● **Task statement**
Skip the pictures, please, and write out exactly every line from the one containing "Условия и положения (76, 893)" through the end of the listing below.

● **Data excerpts**
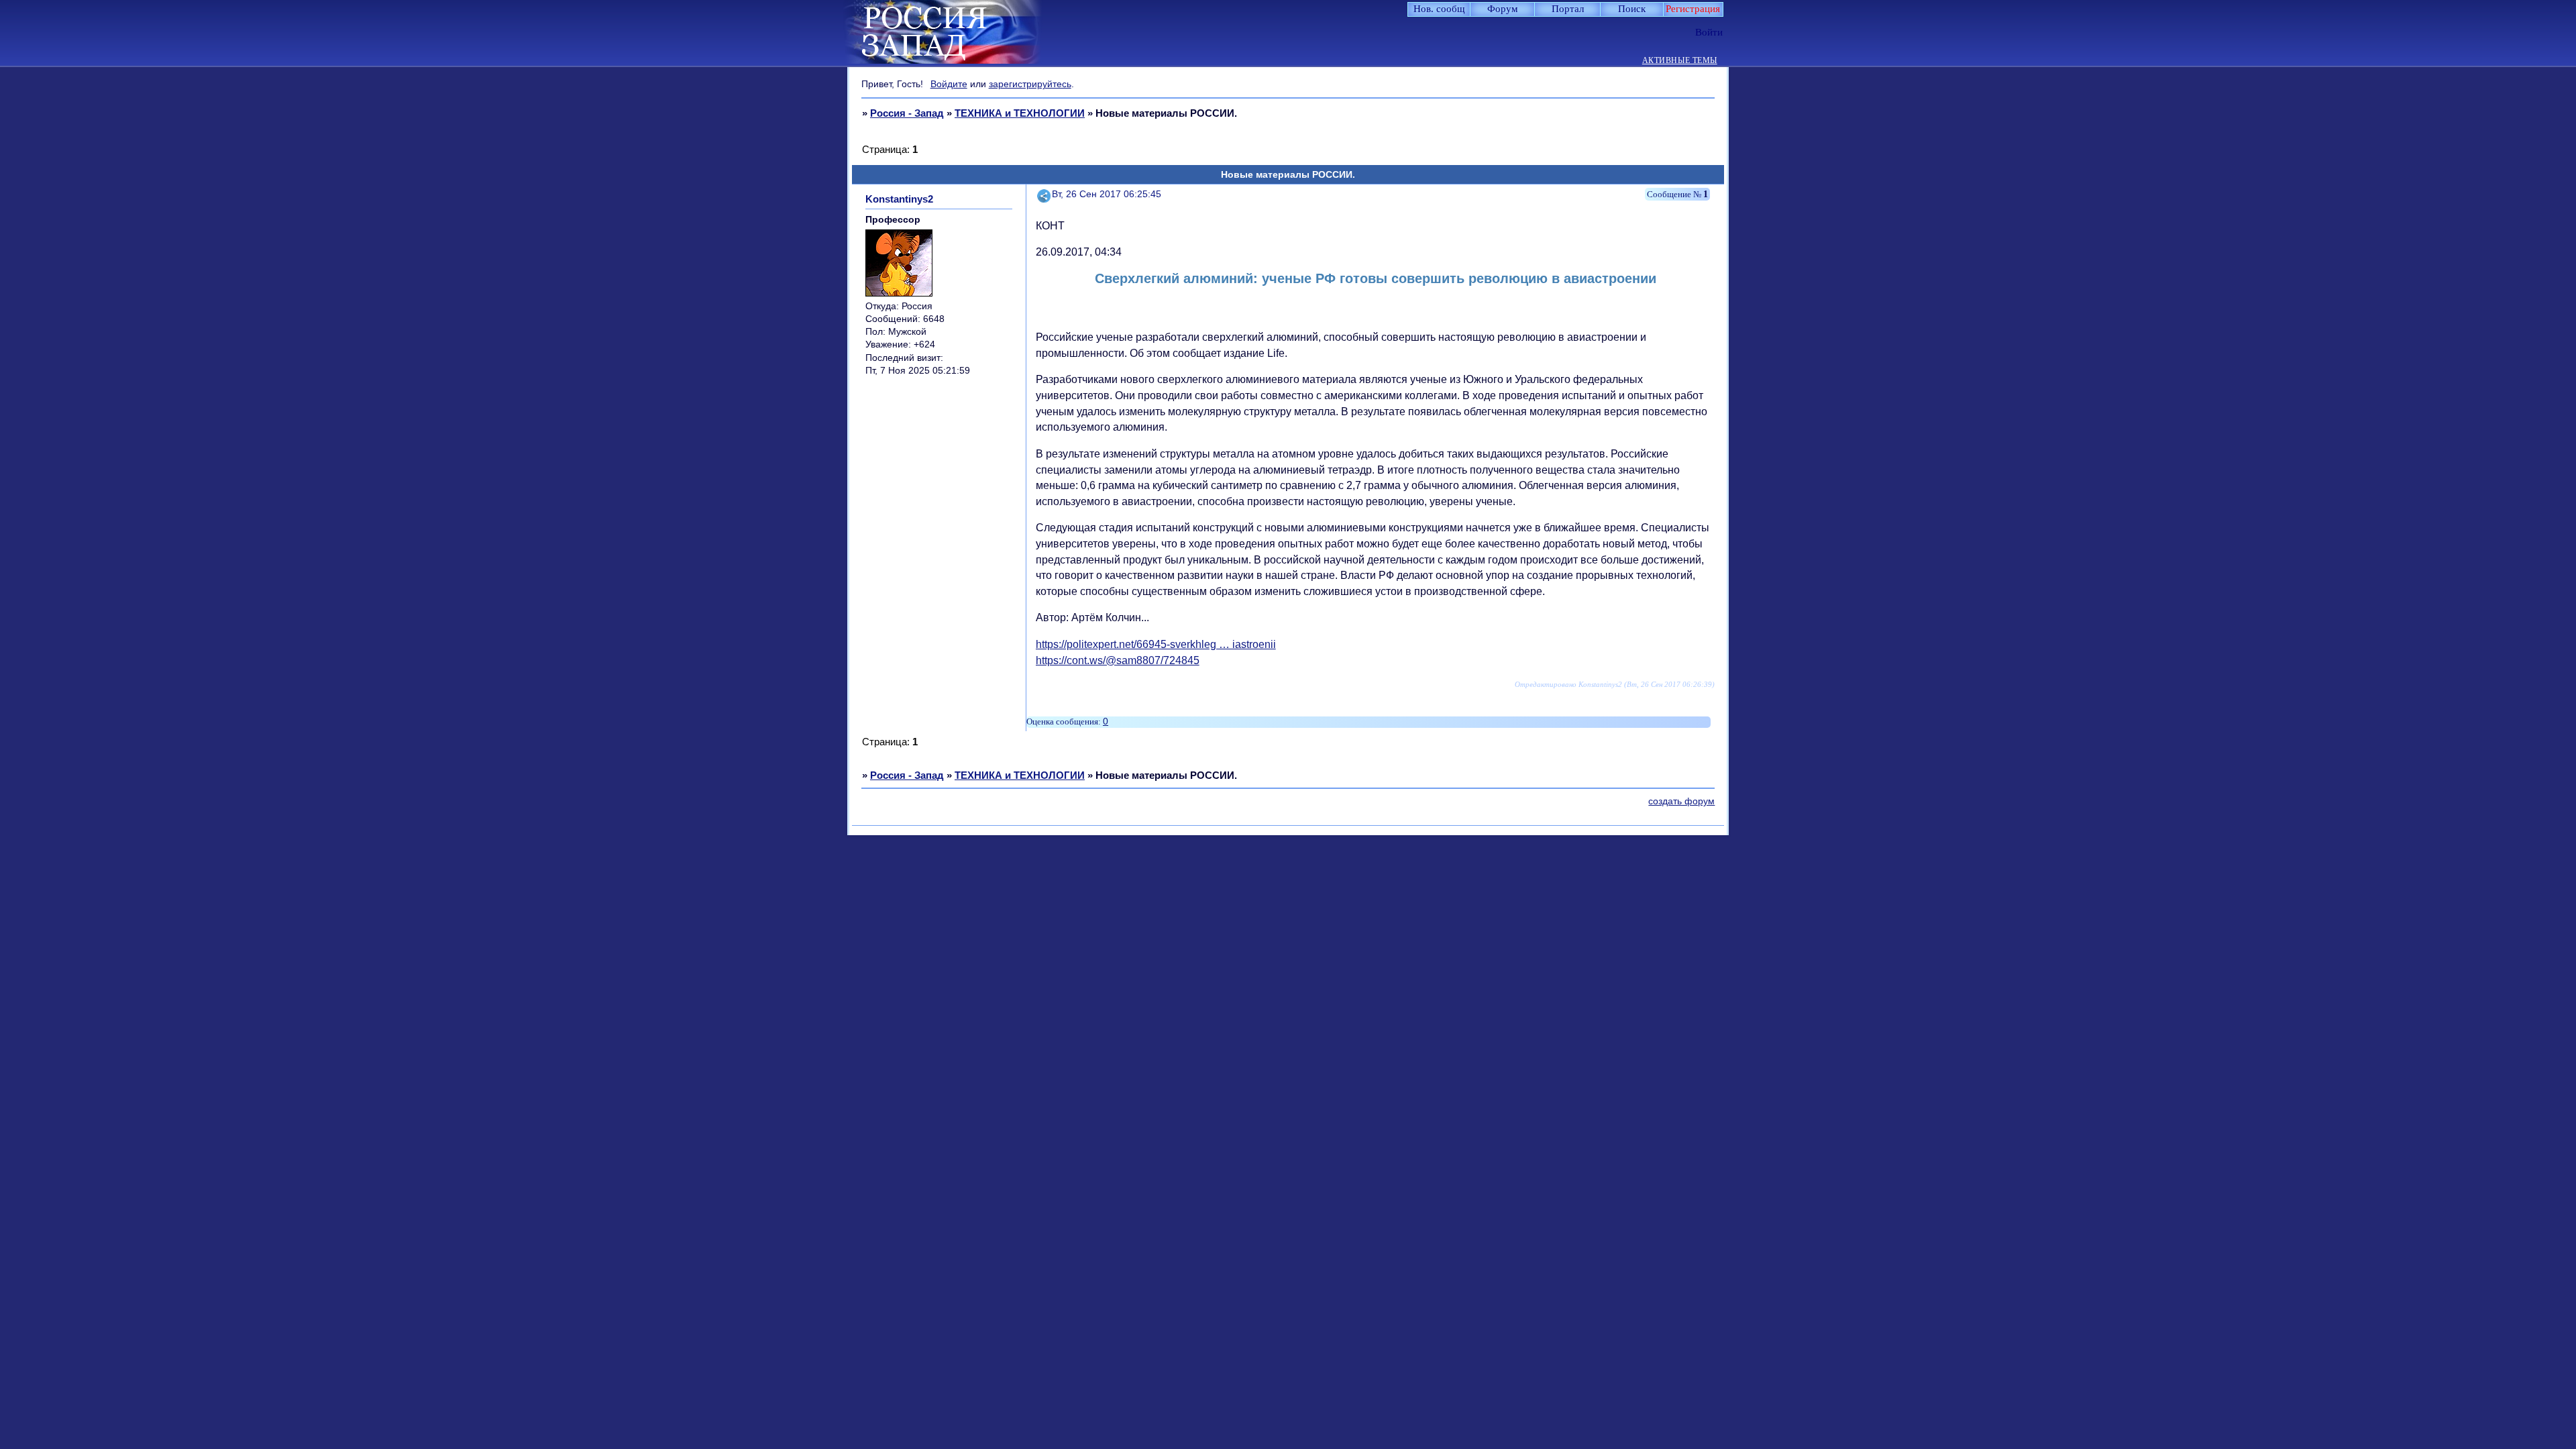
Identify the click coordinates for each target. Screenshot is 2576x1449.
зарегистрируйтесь (1030, 83)
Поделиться (1044, 194)
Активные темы (1679, 60)
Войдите (948, 83)
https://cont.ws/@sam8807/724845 (1117, 660)
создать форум (1681, 801)
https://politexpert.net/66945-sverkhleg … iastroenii (1156, 644)
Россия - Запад (907, 113)
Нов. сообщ (1439, 8)
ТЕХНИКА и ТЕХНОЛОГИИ (1020, 113)
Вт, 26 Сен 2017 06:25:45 (1106, 194)
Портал (1568, 8)
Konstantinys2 (899, 199)
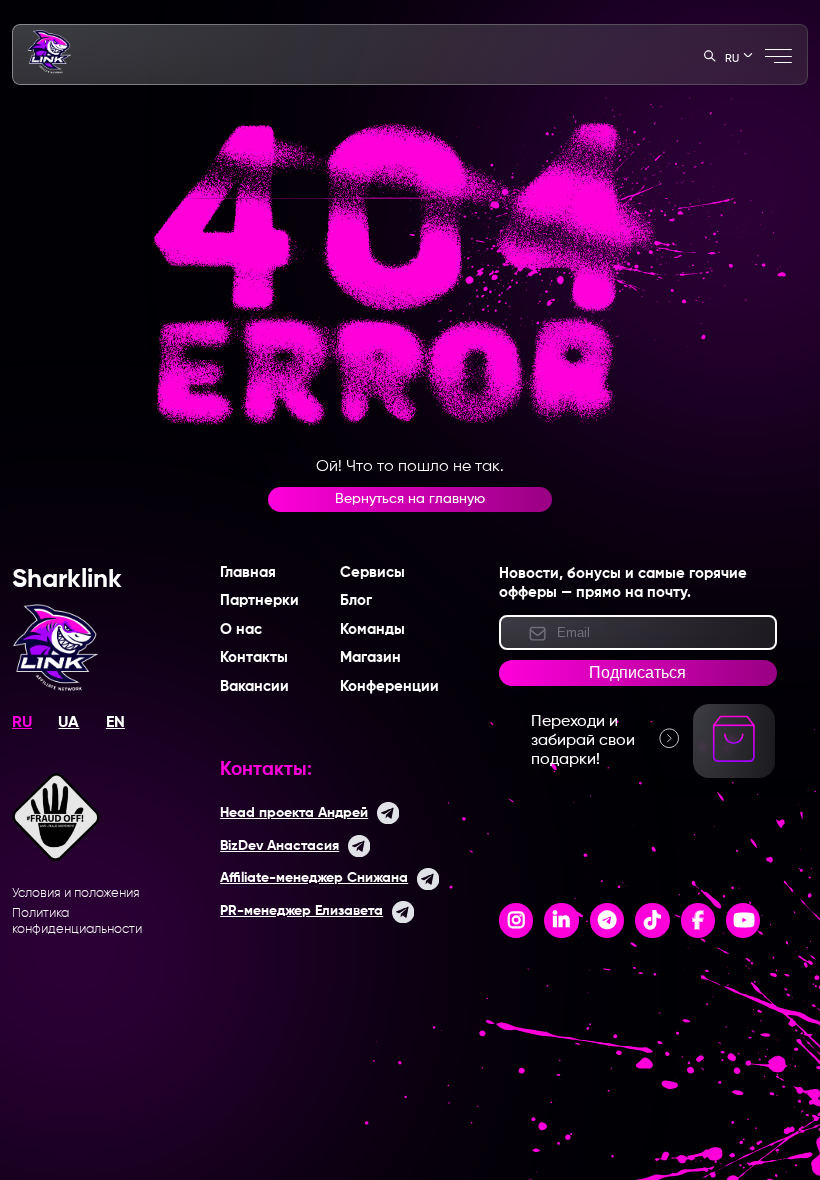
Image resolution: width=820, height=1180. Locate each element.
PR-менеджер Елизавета (301, 911)
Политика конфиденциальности (77, 921)
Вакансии (254, 687)
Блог (356, 601)
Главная (248, 573)
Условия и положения (76, 893)
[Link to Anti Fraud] (56, 857)
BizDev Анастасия (279, 846)
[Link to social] (516, 921)
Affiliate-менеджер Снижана (314, 878)
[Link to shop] (734, 761)
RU (22, 723)
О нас (241, 630)
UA (68, 723)
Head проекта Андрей (294, 813)
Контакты (254, 658)
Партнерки (259, 601)
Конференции (389, 687)
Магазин (370, 658)
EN (115, 723)
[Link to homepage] (49, 70)
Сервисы (372, 573)
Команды (372, 630)
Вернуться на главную (410, 499)
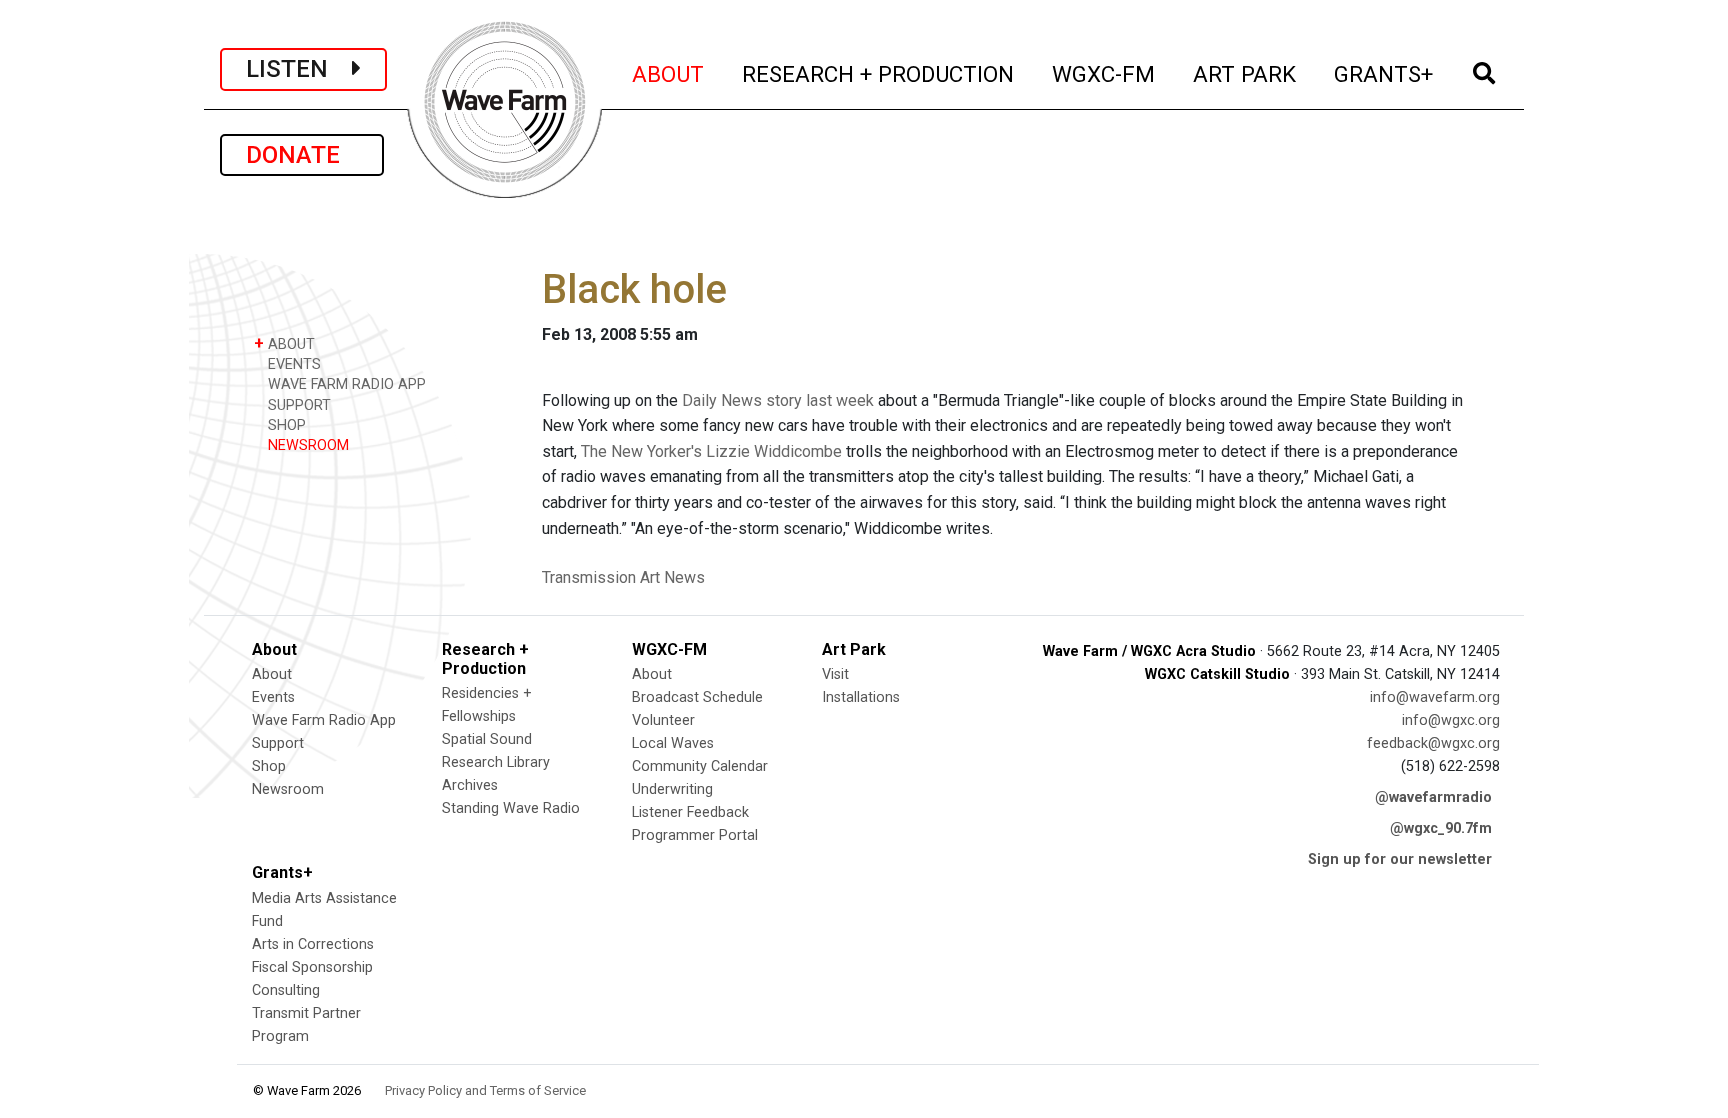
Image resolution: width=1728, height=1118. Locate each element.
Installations (861, 697)
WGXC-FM (1104, 73)
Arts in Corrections (313, 944)
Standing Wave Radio (511, 808)
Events (273, 697)
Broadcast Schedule (697, 697)
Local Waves (673, 743)
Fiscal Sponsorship (312, 967)
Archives (470, 785)
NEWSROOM (306, 445)
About (272, 674)
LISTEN (299, 69)
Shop (269, 766)
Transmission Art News (623, 577)
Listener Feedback (690, 812)
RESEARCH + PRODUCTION (879, 73)
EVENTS (292, 364)
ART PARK (1245, 73)
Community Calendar (700, 766)
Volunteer (663, 720)
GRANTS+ (1384, 73)
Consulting (286, 990)
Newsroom (288, 789)
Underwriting (672, 789)
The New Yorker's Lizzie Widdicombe (711, 451)
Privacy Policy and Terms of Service (485, 1090)
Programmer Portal (695, 835)
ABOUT (669, 73)
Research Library (496, 762)
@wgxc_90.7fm (1441, 828)
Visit (835, 674)
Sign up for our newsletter (1400, 859)
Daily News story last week (778, 400)
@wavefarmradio (1433, 797)
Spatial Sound (487, 739)
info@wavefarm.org (1435, 697)
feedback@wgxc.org (1433, 743)
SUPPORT (297, 405)
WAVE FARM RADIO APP (345, 384)
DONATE (302, 155)
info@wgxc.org (1451, 720)
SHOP (285, 425)
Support (278, 743)
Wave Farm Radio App (324, 720)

● **Output of the exercise**
Условия и положения (76, 893)
[Link to Anti Fraud] (56, 857)
BizDev Анастасия (279, 846)
[Link to social] (516, 921)
Affiliate-менеджер Снижана (314, 878)
[Link to shop] (734, 761)
RU (22, 723)
О нас (241, 630)
UA (68, 723)
Head проекта Андрей (294, 813)
Контакты (254, 658)
Партнерки (259, 601)
Конференции (389, 687)
Магазин (370, 658)
EN (115, 723)
[Link to homepage] (49, 70)
Сервисы (372, 573)
Команды (372, 630)
Вернуться на главную (410, 499)
Image resolution: width=1728, height=1118. Locate each element.
Installations (861, 697)
WGXC-FM (1104, 73)
Arts in Corrections (313, 944)
Standing Wave Radio (511, 808)
Events (273, 697)
Broadcast Schedule (697, 697)
Local Waves (673, 743)
Fiscal Sponsorship (312, 967)
Archives (470, 785)
NEWSROOM (306, 445)
About (272, 674)
LISTEN (299, 69)
Shop (269, 766)
Transmission Art News (623, 577)
Listener Feedback (690, 812)
RESEARCH + PRODUCTION (879, 73)
EVENTS (292, 364)
ART PARK (1245, 73)
Community Calendar (700, 766)
Volunteer (663, 720)
GRANTS+ (1384, 73)
Consulting (286, 990)
Newsroom (288, 789)
Underwriting (672, 789)
The New Yorker's Lizzie Widdicombe (711, 451)
Privacy Policy and Terms of Service (485, 1090)
Programmer Portal (695, 835)
ABOUT (669, 73)
Research Library (496, 762)
@wgxc_90.7fm (1441, 828)
Visit (835, 674)
Sign up for our newsletter (1400, 859)
Daily News story last week (778, 400)
@wavefarmradio (1433, 797)
Spatial Sound (487, 739)
info@wavefarm.org (1435, 697)
feedback@wgxc.org (1433, 743)
SUPPORT (297, 405)
WAVE FARM RADIO APP (345, 384)
DONATE (302, 155)
info@wgxc.org (1451, 720)
SHOP (285, 425)
Support (278, 743)
Wave Farm Radio App (324, 720)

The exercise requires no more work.